### [Exercise aim]
Everything from the line that holds "Následující (1276, 443)" through the end of the records below is to be transcribed exactly, except the pictures.

### [Entries provided]
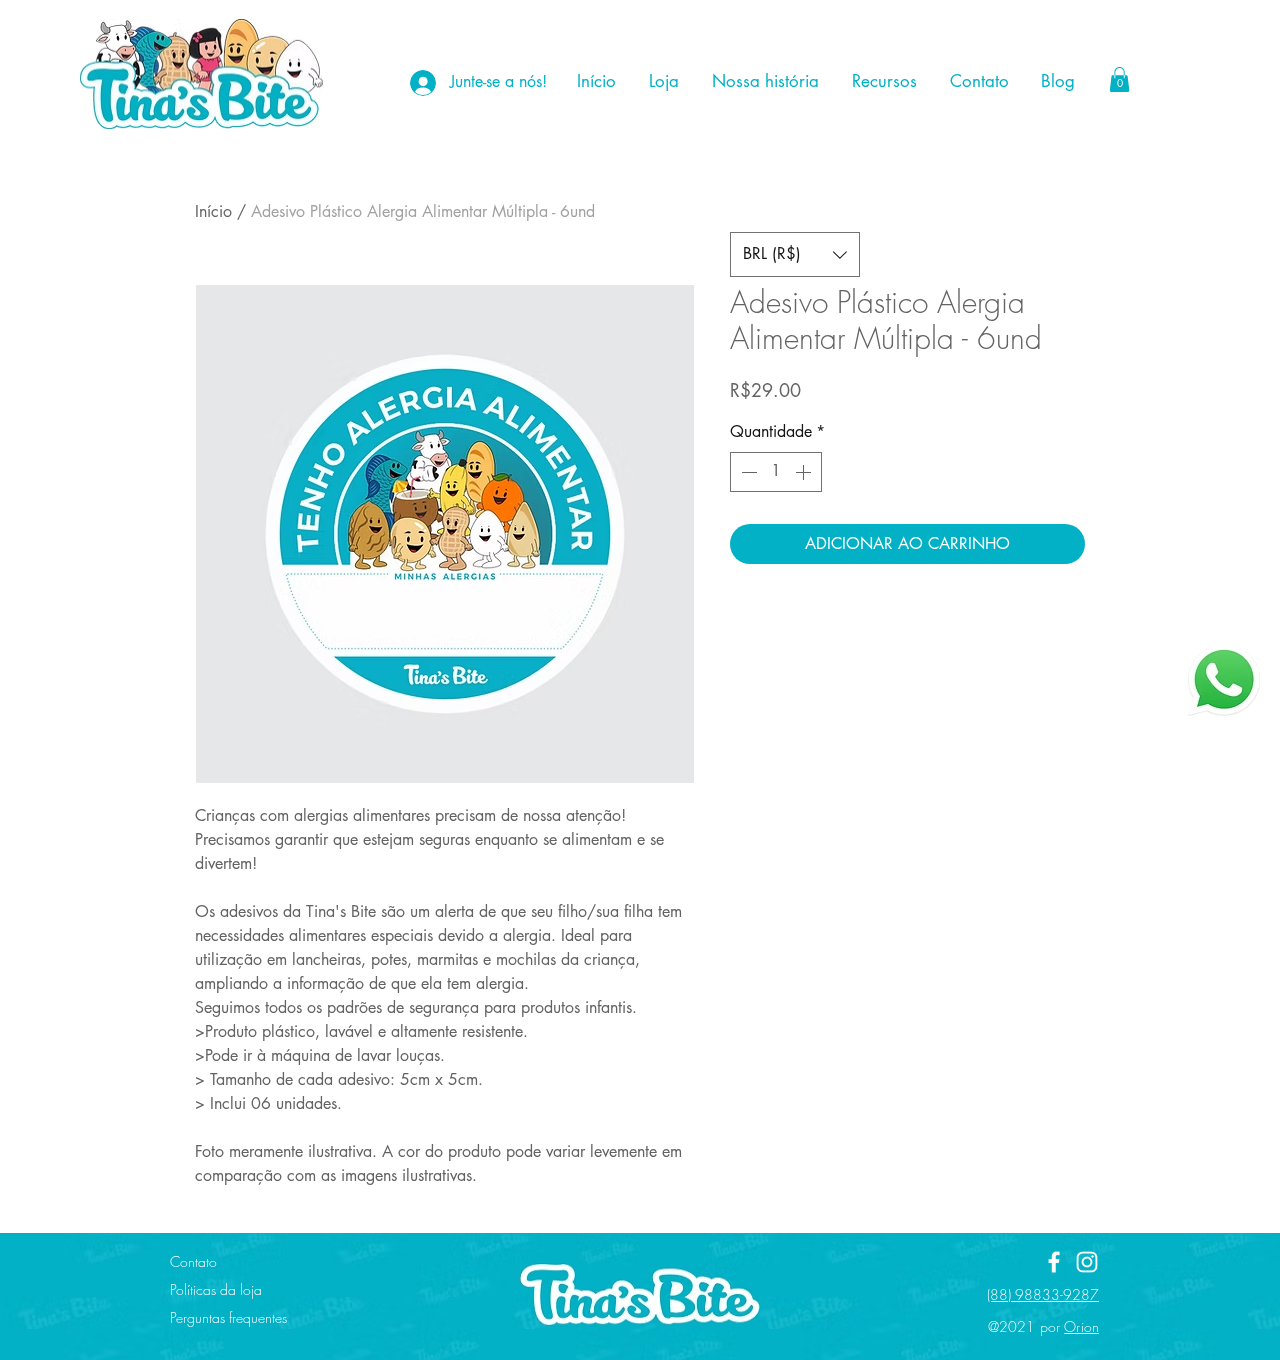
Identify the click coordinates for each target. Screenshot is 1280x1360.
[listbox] (795, 254)
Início (213, 211)
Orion (1081, 1326)
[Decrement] (747, 472)
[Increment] (805, 472)
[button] (1119, 79)
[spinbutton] (776, 472)
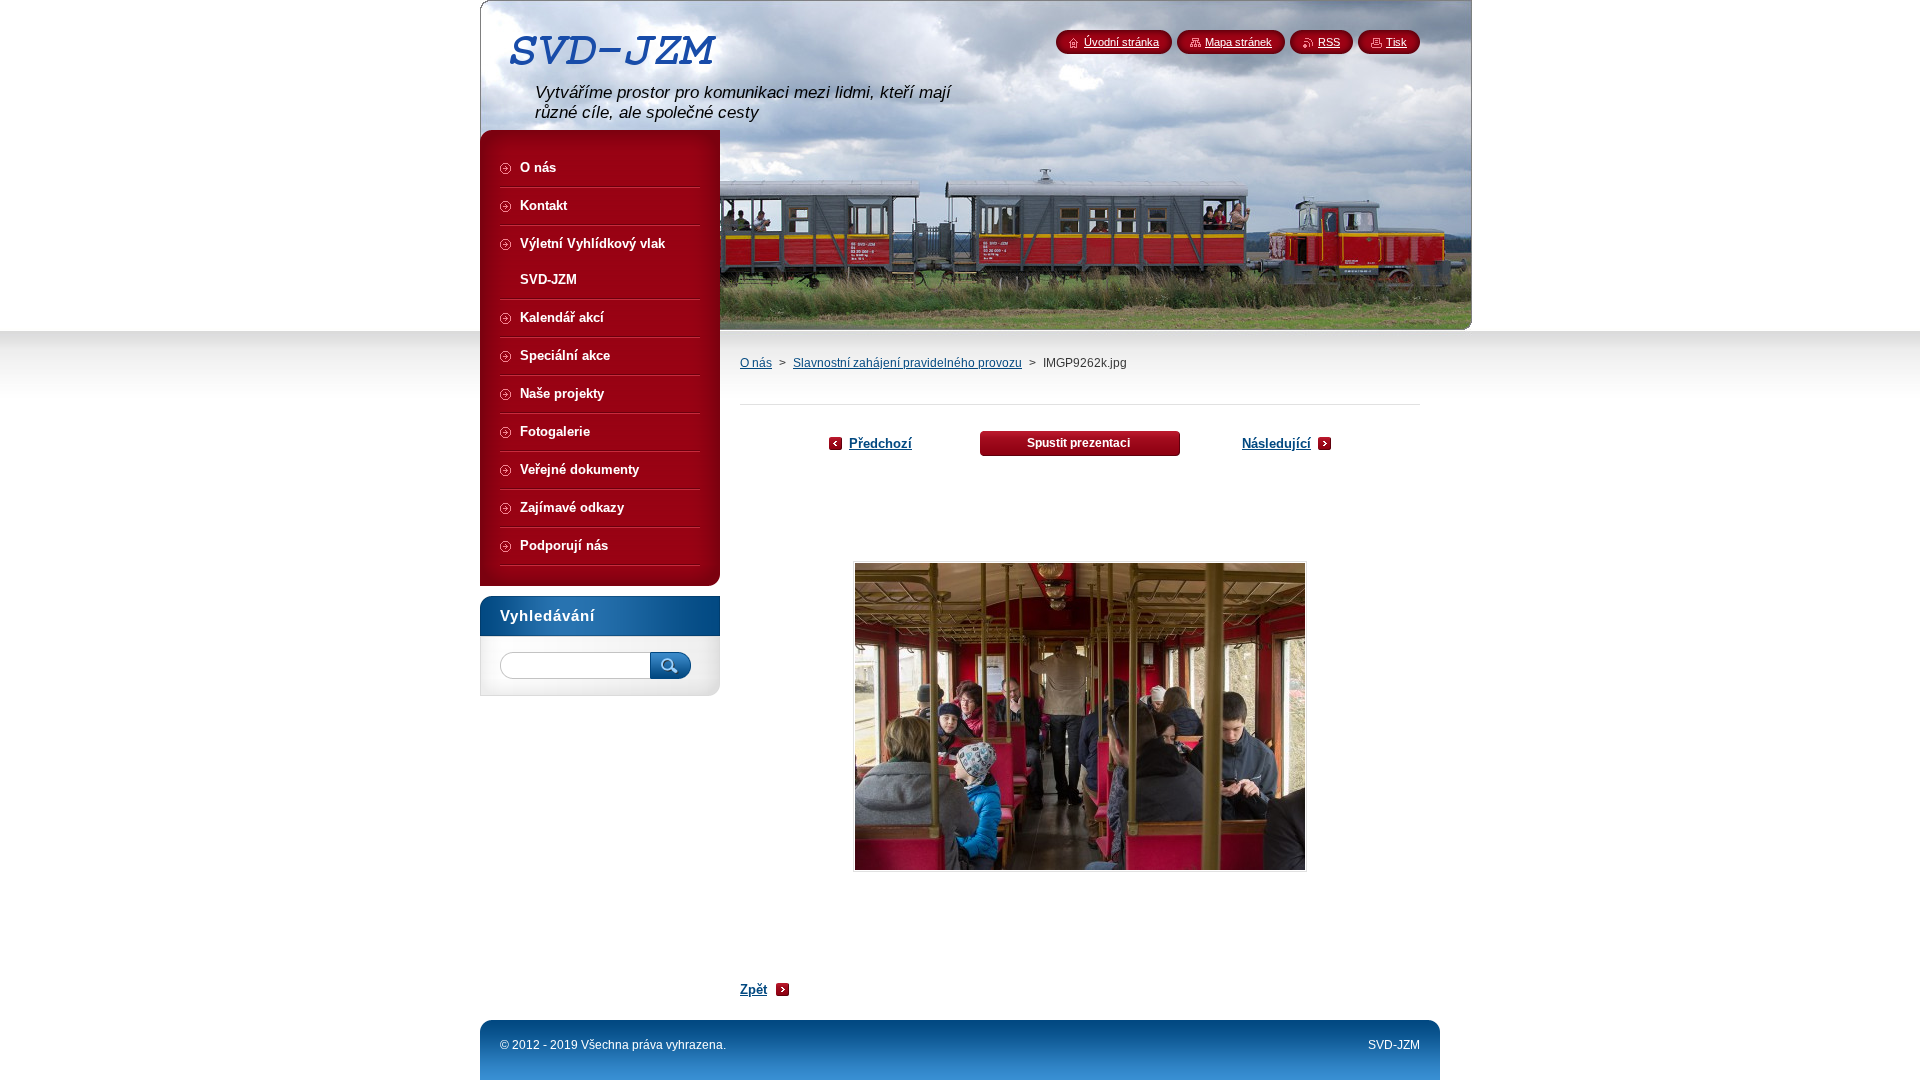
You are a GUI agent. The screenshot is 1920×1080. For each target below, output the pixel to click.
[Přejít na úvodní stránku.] (620, 73)
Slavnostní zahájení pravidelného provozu (907, 363)
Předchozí (880, 443)
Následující (1276, 443)
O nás (756, 363)
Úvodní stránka (1121, 42)
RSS (1329, 42)
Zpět (753, 989)
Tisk (1396, 42)
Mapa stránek (1238, 42)
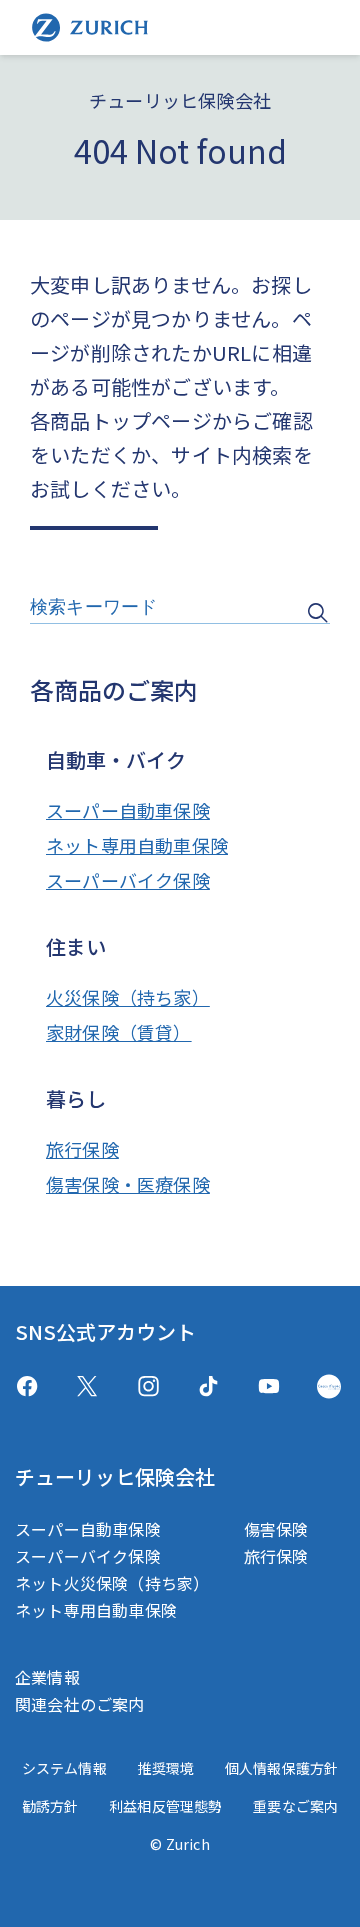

### [Response below]
Následující (1276, 443)
O nás (756, 363)
Úvodní stránka (1121, 42)
RSS (1329, 42)
Zpět (753, 989)
Tisk (1396, 42)
Mapa stránek (1238, 42)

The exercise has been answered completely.